The Trump Administration is using the Executive Order process to its advantage in hopes that federal agencies will begin deregulating the health insurance market. If all goes according to plan, insurance carriers could begin selling short-term medical (catastrophic-like) health insurance plans outside of Obamacare’s Exchanges. Like Exchange plans, these plans are for people who don’t receive health insurance through their employer and therefore must purchase policies on their own.
Technically, it’s legal for insurers to sell short-term medical plans, but policyholders can only hold onto them for a maximum of three months at a time. Contracts originally lasted for as long as eleven months, but in 2016, the Obama Administration cracked down on their availability once it realized these plans were gaining popularity (sales increasing by 50 percent!). For Obamacare to “work,” the former Administration had to limit consumers to choose from overly regulated and overly subsidized health plans on Obamacare’s Exchanges – making them overly expensive and overly undesirable for many.
So, with a properly executed executive order, federal agencies could give more latitude to states so that insurance carriers can begin offering affordable health plans outside the exchanges that come with year-long contracts.
The media don’t seem to like the idea so much. CNN headlines read that the executive order “begins Obamacare dismantling.” The New Yorker calls it “terrible.” CNBC says the move “could undercut Obamacare markets.” The Washington Post claims that, “Trump’s Obamacare executive order could destroy the health-care system.”
To express this in a more diplomatic way, critics worry that the availability of cheaper health care plans outside the Obamacare exchanges will siphon off healthy policyholders who are currently paying for overpriced health care plans within the Obamacare exchanges. Healthy policyholders are instrumental in balancing Obamacare’s insurance markets, since their premiums and low-dollar health care claims help insurers offset costs incurred by their sickest customers.

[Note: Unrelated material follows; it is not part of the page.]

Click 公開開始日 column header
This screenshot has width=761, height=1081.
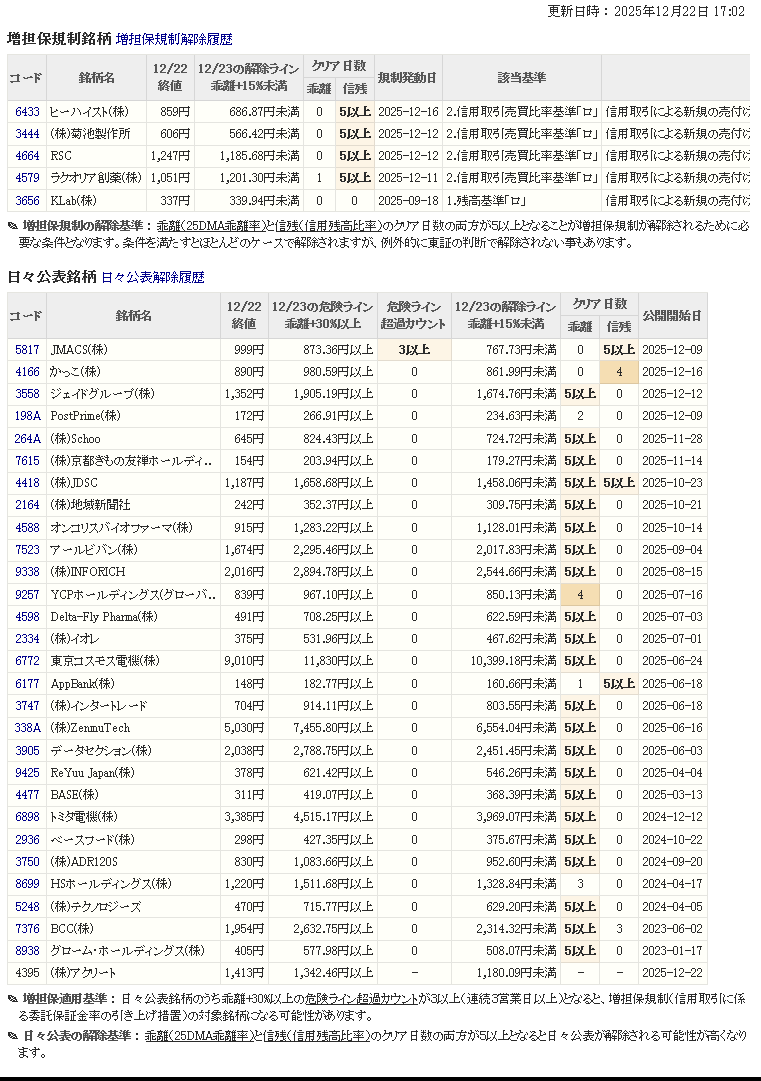click(x=672, y=316)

Critics bring up a valid point about a probable “market segmentation” effect. One way to prevent even more market instability is for Congress or the Trump Administration to further deregulate the small group and individual health insurance markets. They can then give states more flexibility to administer federally funded high-risk pools for people with expensive health conditions.

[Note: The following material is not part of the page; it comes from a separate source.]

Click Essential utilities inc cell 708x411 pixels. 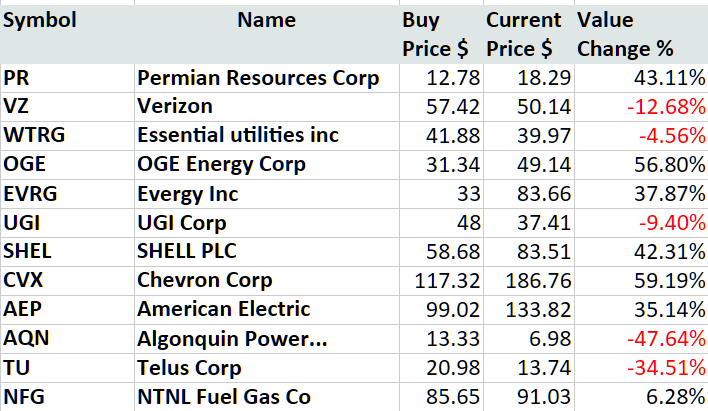pyautogui.click(x=238, y=136)
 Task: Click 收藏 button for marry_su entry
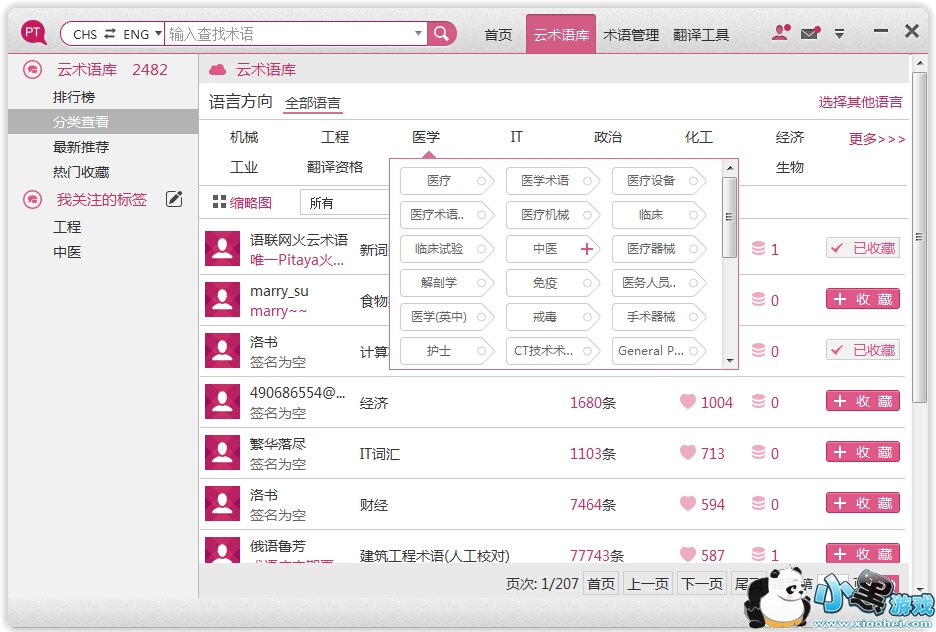pyautogui.click(x=862, y=299)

What the critics get wrong, however, is that the Trump Administration isn’t to be blamed for imploding the individual insurance market. The individual insurance market is imploding under Obamacare as is. Since many of the law’s insurance regulations took effect in 2014, fewer insurers are participating on the Exchanges. Just look at North Carolina’s market. Only one insurance company is selling government- approved health insurance plans in the individual marketplace across all 100 counties of the state. Cigna sells plans in six counties.